Einerseits schreib ich mir hier ja selbst viel von der Seele.
Andererseits habe ich eigentlich wenig Lust, mir das von dritter Seite reinzuziehen, weil meine Schmerzgrenze eh am Anschlag ist, und da via Empathie noch eine Schippe draufzulegen, bringt das System dann zum Zerreißen.
Aber in einem Buch, das sich an die da draußen wendet, muss es vermutlich drinstehen.
Denn da ich denen gegenüber immer der dauer-ausgleichende, therapeutisch begleitende Erklärbär bin, der gefälligst unheimlich viel Verständnis dafür haben muss, dass natürlich noch niemand mitbekommen hat, dass es das Gesetz zur Dritten Option gibt oder dass ich gar nicht einfach mal kurz beim Standesamt meinen Namen ändern kann..
... während ich gleichzeitig Misgendering von den paar Leuten ertragen muss, die mir so viel bedeuten, dass ich sie deshalb lieber nicht mehr als nur sehr, sehr sanft darauf hinweise und niemals mehr als einmal am Tag und schon gar nicht irgendwie emotionsgeladen oder so...
... ist es jetzt nicht so, dass die Leute in meinem realen Leben allzu viel davon mitbekommen dürfen, dass mich die Mikro- und Makroaggressionen schon innerlich soweit zerfetzt haben, dass ich keine Ahnung mehr habe, was "Vertrauen" eigentlich ist.
Ich schätze, man muss ihnen schon sehr explizit auf die Nase binden, dass es wehtut, das Alien zu sein. Ich finde jetzt zwar, dass das eigentlich nachvollziehbar wäre. Aber erfahrungsgemäß ist es so: Von alleine kommen Leute da nicht drauf.

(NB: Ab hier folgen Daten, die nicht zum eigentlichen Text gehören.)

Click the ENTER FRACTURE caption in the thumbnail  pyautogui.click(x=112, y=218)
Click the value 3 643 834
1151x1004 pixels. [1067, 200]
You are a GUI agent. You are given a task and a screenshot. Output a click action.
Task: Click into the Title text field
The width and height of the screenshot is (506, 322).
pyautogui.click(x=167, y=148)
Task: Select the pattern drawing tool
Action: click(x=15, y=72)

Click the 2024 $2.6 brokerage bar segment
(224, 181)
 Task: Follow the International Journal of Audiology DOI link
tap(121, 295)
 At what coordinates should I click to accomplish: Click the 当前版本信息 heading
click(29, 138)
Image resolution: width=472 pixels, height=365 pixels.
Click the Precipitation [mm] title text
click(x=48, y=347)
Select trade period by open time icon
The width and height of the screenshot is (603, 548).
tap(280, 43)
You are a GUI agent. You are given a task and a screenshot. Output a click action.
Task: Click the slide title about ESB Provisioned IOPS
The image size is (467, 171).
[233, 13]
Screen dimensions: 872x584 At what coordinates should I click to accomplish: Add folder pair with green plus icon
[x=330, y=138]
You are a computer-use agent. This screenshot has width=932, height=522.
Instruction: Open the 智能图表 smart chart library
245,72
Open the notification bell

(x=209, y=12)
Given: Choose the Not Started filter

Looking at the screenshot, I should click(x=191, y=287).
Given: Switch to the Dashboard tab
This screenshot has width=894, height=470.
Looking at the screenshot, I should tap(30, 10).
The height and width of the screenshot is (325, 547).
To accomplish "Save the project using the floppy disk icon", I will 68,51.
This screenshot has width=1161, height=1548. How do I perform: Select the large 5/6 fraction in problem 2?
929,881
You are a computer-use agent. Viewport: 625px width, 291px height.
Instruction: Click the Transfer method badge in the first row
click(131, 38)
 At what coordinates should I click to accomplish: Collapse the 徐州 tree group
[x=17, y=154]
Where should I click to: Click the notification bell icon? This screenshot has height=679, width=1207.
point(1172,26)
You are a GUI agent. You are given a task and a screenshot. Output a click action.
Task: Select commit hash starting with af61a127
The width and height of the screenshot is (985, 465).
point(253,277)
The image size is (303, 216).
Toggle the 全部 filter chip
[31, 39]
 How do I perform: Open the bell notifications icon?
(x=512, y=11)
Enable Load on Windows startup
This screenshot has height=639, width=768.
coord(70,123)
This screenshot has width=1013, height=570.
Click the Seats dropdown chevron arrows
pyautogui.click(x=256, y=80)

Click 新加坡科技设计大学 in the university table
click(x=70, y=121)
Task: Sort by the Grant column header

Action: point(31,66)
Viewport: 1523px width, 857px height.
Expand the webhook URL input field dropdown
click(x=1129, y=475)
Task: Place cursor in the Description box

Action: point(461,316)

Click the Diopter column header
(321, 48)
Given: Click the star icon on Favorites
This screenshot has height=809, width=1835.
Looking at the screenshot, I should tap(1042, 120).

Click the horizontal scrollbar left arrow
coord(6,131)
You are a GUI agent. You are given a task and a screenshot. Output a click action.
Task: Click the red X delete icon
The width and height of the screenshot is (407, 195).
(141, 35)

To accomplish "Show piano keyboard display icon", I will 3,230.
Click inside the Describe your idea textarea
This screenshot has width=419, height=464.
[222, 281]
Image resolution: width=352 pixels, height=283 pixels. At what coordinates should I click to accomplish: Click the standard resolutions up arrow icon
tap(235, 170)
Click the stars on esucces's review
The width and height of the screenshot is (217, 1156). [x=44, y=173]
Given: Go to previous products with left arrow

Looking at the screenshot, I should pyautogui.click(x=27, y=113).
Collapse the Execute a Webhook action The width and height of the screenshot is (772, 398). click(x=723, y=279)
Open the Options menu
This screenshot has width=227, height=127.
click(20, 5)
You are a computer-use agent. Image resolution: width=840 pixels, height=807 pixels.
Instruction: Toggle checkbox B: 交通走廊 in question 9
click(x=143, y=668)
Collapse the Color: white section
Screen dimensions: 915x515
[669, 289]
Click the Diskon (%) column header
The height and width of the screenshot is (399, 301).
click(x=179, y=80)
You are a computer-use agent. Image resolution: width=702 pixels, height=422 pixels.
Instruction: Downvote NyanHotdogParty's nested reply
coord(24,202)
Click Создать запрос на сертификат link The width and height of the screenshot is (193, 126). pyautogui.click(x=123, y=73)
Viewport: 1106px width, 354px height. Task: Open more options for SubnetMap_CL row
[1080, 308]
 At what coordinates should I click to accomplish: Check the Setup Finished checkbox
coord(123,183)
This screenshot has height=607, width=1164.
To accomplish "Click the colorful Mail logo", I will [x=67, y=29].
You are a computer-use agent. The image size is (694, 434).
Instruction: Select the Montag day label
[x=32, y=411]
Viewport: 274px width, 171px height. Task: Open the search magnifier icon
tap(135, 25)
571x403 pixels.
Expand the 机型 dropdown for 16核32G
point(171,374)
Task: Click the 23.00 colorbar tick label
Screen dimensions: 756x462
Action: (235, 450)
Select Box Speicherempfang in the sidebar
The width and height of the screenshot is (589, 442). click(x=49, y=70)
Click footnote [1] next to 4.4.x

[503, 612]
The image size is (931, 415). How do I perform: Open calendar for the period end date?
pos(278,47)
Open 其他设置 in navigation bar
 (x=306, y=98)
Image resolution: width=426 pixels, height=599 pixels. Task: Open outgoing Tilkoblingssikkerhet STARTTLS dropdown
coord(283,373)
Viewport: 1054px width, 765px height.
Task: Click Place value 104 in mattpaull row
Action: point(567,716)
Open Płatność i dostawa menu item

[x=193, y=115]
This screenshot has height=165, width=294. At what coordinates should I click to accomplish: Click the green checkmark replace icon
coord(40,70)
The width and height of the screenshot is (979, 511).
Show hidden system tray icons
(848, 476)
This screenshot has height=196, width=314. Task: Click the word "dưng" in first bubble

Und dann werden sich vermutlich auch noch einige Leute umgucken, dass die aus Betroffenenperspektive geschilderten Struggles vermutlich irgendwie gar nicht so aussehen, wie Cissen das in ihren Geschichten regelmäßig darstellen. Gehe ich jedenfalls jetzt mal von aus, dass sich das unterscheidet.
Ich denke, als trans Person, die seit Jahren geoutet im Leben rumläuft, ist man nicht die Zielgruppe für so ein Buch. Und einiges an seelischem Verschleiß kommt auch erst mit der Zeit.